[Word and element location data]

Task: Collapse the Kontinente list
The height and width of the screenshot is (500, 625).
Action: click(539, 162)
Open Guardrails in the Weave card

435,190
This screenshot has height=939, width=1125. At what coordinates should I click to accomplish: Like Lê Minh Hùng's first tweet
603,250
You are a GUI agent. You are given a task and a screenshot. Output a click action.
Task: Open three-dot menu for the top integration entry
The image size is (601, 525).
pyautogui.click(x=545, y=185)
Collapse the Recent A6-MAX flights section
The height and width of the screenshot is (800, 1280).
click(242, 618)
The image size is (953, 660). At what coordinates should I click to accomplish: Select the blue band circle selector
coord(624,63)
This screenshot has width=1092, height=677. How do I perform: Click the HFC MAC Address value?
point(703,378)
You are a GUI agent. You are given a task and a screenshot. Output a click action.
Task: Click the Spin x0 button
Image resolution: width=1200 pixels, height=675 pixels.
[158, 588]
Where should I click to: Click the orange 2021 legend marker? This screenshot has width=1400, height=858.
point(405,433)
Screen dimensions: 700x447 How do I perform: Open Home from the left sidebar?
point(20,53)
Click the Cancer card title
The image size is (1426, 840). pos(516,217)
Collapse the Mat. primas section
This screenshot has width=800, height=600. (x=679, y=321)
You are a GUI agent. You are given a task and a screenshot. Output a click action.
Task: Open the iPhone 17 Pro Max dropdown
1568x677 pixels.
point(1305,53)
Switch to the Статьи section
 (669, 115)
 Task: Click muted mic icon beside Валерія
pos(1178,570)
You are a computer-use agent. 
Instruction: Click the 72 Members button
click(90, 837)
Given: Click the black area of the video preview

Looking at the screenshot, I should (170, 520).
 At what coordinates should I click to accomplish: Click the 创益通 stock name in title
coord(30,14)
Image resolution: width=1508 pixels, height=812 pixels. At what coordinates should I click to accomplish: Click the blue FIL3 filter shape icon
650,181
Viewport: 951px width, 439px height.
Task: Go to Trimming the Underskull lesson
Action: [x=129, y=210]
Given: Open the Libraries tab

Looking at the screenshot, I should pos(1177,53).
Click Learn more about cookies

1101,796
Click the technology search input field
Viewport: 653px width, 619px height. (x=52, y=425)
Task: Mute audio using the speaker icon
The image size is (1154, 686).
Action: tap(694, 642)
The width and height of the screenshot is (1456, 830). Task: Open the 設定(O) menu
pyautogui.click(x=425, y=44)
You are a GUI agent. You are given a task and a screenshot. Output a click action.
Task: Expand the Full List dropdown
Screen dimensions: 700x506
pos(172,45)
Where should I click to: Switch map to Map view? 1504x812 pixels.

WHAT YOU ARE ASKED TO DO: Rewrite all the records as a numbered list with one line per item, dropping any blank lines.

COMPLETED TASK:
1. Task: Collapse the Kontinente list
2. The height and width of the screenshot is (500, 625).
3. Action: click(539, 162)
4. Open Guardrails in the Weave card
5. 435,190
6. This screenshot has height=939, width=1125. At what coordinates should I click to accomplish: Like Lê Minh Hùng's first tweet
7. 603,250
8. You are a GUI agent. You are given a task and a screenshot. Output a click action.
9. Task: Open three-dot menu for the top integration entry
10. The image size is (601, 525).
11. pyautogui.click(x=545, y=185)
12. Collapse the Recent A6-MAX flights section
13. The height and width of the screenshot is (800, 1280).
14. click(242, 618)
15. The image size is (953, 660). At what coordinates should I click to accomplish: Select the blue band circle selector
16. coord(624,63)
17. This screenshot has width=1092, height=677. How do I perform: Click the HFC MAC Address value?
18. point(703,378)
19. You are a GUI agent. You are given a task and a screenshot. Output a click action.
20. Task: Click the Spin x0 button
21. Image resolution: width=1200 pixels, height=675 pixels.
22. [158, 588]
23. Where should I click to: Click the orange 2021 legend marker? This screenshot has width=1400, height=858.
24. point(405,433)
25. Screen dimensions: 700x447 How do I perform: Open Home from the left sidebar?
26. point(20,53)
27. Click the Cancer card title
28. The image size is (1426, 840). pos(516,217)
29. Collapse the Mat. primas section
30. This screenshot has width=800, height=600. (x=679, y=321)
31. You are a GUI agent. You are given a task and a screenshot. Output a click action.
32. Task: Open the iPhone 17 Pro Max dropdown
33. 1568x677 pixels.
34. point(1305,53)
35. Switch to the Статьи section
36.  (669, 115)
37.  Task: Click muted mic icon beside Валерія
38. pos(1178,570)
39. You are a computer-use agent. 
40. Instruction: Click the 72 Members button
41. click(90, 837)
42. Given: Click the black area of the video preview
43. Looking at the screenshot, I should (170, 520).
44.  At what coordinates should I click to accomplish: Click the 创益通 stock name in title
45. coord(30,14)
46. Image resolution: width=1508 pixels, height=812 pixels. At what coordinates should I click to accomplish: Click the blue FIL3 filter shape icon
47. 650,181
48. Viewport: 951px width, 439px height.
49. Task: Go to Trimming the Underskull lesson
50. Action: [x=129, y=210]
51. Given: Open the Libraries tab
52. Looking at the screenshot, I should pos(1177,53).
53. Click Learn more about cookies
54. 1101,796
55. Click the technology search input field
56. Viewport: 653px width, 619px height. (x=52, y=425)
57. Task: Mute audio using the speaker icon
58. The image size is (1154, 686).
59. Action: tap(694, 642)
60. The width and height of the screenshot is (1456, 830). Task: Open the 設定(O) menu
61. pyautogui.click(x=425, y=44)
62. You are a GUI agent. You are given a task and a screenshot. Output a click action.
63. Task: Expand the Full List dropdown
64. Screen dimensions: 700x506
65. pos(172,45)
66. Where should I click to: Switch map to Map view? 1504x812 pixels.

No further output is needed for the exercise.